**** Source document ****
CIOs Discuss the Promise of AI and Data Science

By Myles Suer

A few years ago, I asked CIOs about data science and it turned into a yawner of a discussion. However, in the last few years as chief data officers have made their mark at more and more enterprises, CIOs have needed to build their data chops. Given this, it was time to assess where CIOs are today.

To do this, I ran a #CIOChat on AI and Data Science. From this discussion, it was clear CIOs are spending more time considering the “I” part of their titles. For this reason, they get not only the business potential from driving analytical organizations, but also what gaps need to be fixed to deliver it.

Where do You See the Biggest Promise in Your Industry?

CIO Wayne Sadin started the conversation by saying “we need to make our employees smarter by helping them quickly zero in on making better decisions, especially when the data is uncertain or incomplete.” He went onto say that “because AI is good at pattern-matching and remembering lots of facts, it seems reasonable that it can help most organizations.” To succeed, Sadin wants “software that can make inferences, detect patterns, and identify anomalies.” Personally, Sadin sees “AI as augmented intelligence that can make employees and clients (appear) smarter.”
****
▶ [How to complete this task] Please retype the passage of the article on CIOs and AI between "CIOs Discuss the" and "in Your Industry?", inclusive. The lines after this point have nothing to do with the article on CIOs and AI.
**** Dataset extract ****
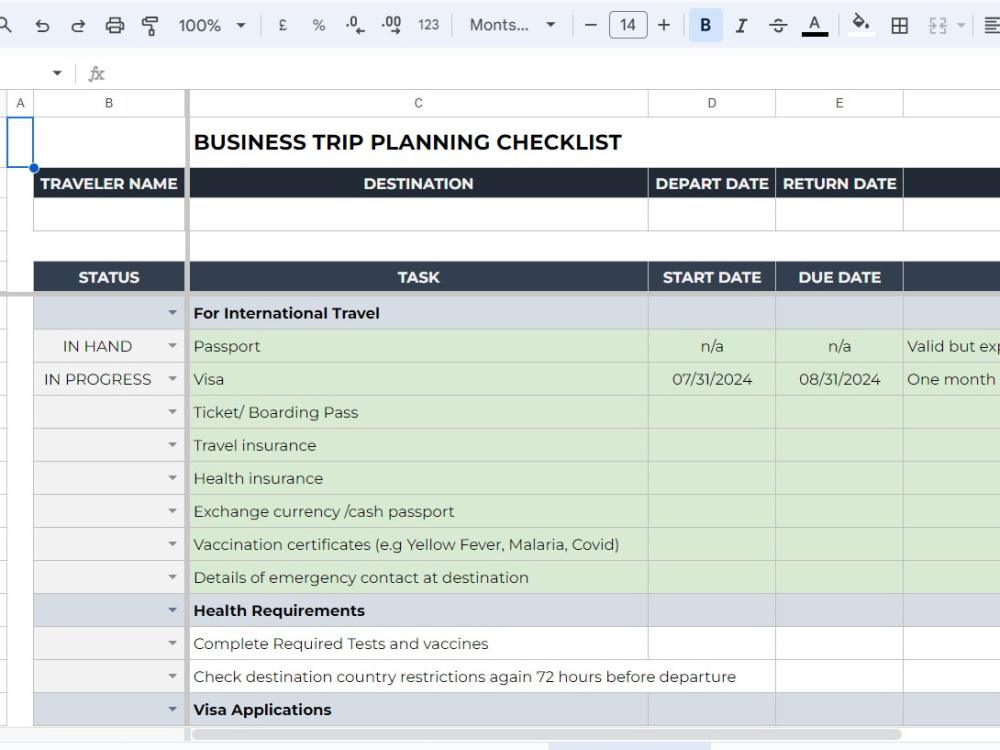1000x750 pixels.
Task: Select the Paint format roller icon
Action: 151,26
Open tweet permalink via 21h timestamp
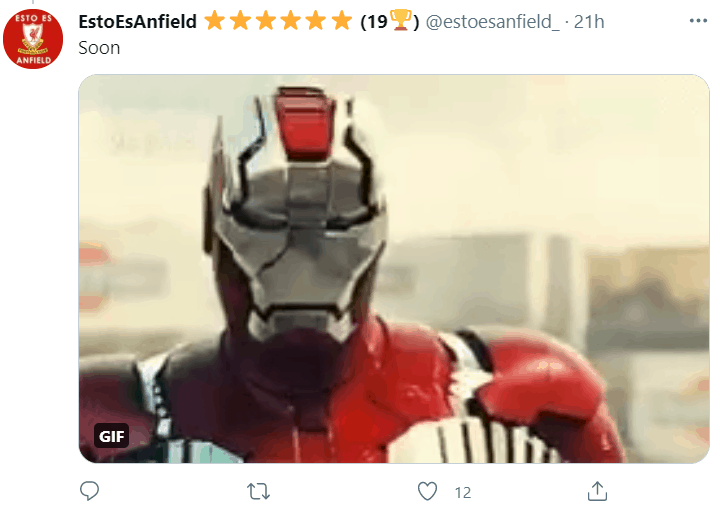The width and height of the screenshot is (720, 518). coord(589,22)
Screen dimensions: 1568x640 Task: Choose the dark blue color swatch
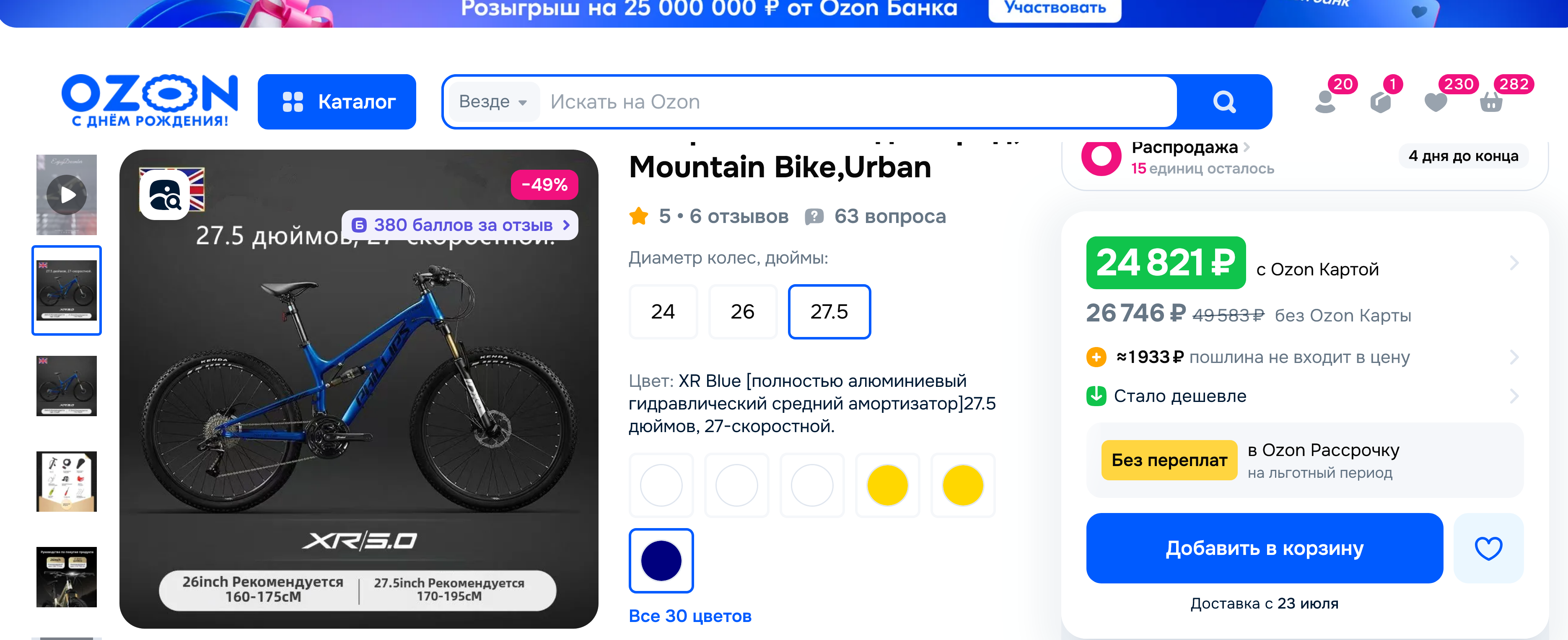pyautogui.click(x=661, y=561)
****
▶ [Finished task]
CIOs Discuss the Promise of AI and Data Science

By Myles Suer

A few years ago, I asked CIOs about data science and it turned into a yawner of a discussion. However, in the last few years as chief data officers have made their mark at more and more enterprises, CIOs have needed to build their data chops. Given this, it was time to assess where CIOs are today.

To do this, I ran a #CIOChat on AI and Data Science. From this discussion, it was clear CIOs are spending more time considering the “I” part of their titles. For this reason, they get not only the business potential from driving analytical organizations, but also what gaps need to be fixed to deliver it.

Where do You See the Biggest Promise in Your Industry?